INFO:audit:{"user_id": "user123", "action": "data_export", "status": "success"}


## Error Handling
- Effective Error Handling is another fundamental practice of secure software development.
  - Error handling should be implemented to catch exceptions without revealing system internals or sensitive data.
  - When exceptions occur, error messages should be logged in a controlled and sanitized way, avoiding the exposure of stack traces or database query details.
  - Instead of displaying raw exceptions to users or recording them verbatim in logs, the application should issue generic (but useful) messages and retain detailed logs for administrators only.

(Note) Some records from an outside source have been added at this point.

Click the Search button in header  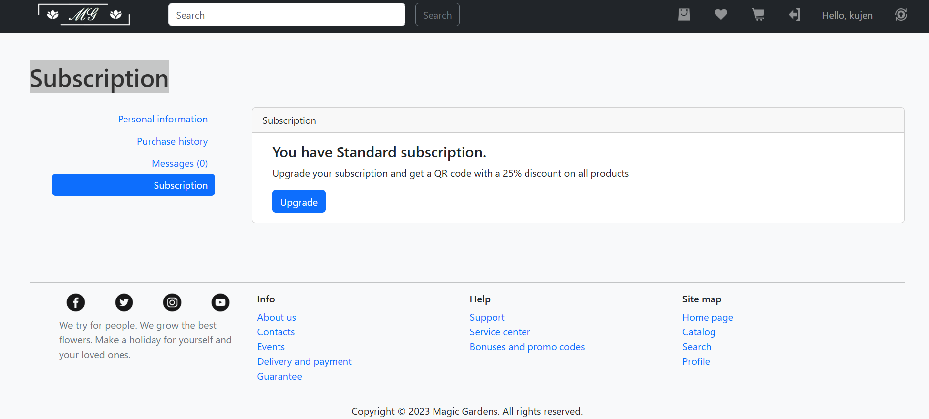point(437,15)
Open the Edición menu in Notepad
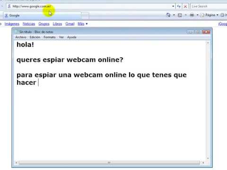Image resolution: width=227 pixels, height=170 pixels. point(35,37)
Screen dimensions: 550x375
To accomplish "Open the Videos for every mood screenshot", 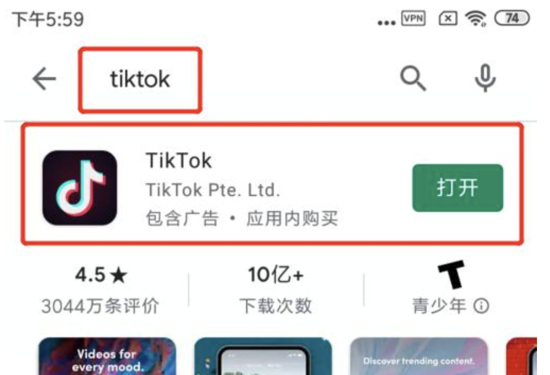I will 107,356.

# 🛠️ Hands-On: Safe Error Handling Using JSON

In [None]:
import logging
import json

# set up the logger object
logger = logging.getLogger("audit")
logger.setLevel(logging.INFO)
handler = logging.FileHandler("audit.log")
formatter = logging.Formatter('%(message)s')
handler.setFormatter(formatter)
logger.addHandler(handler)

# a simple function to test error handling
def divide(a, b):
    try:
        return a / b
    except ZeroDivisionError:
        logger.error(json.dumps({
            "error": "Attempted division by zero",
            "operation": "divide",
            "inputs": {"a": a, "b": b}
        }))
        return "Division by zero is not allowed."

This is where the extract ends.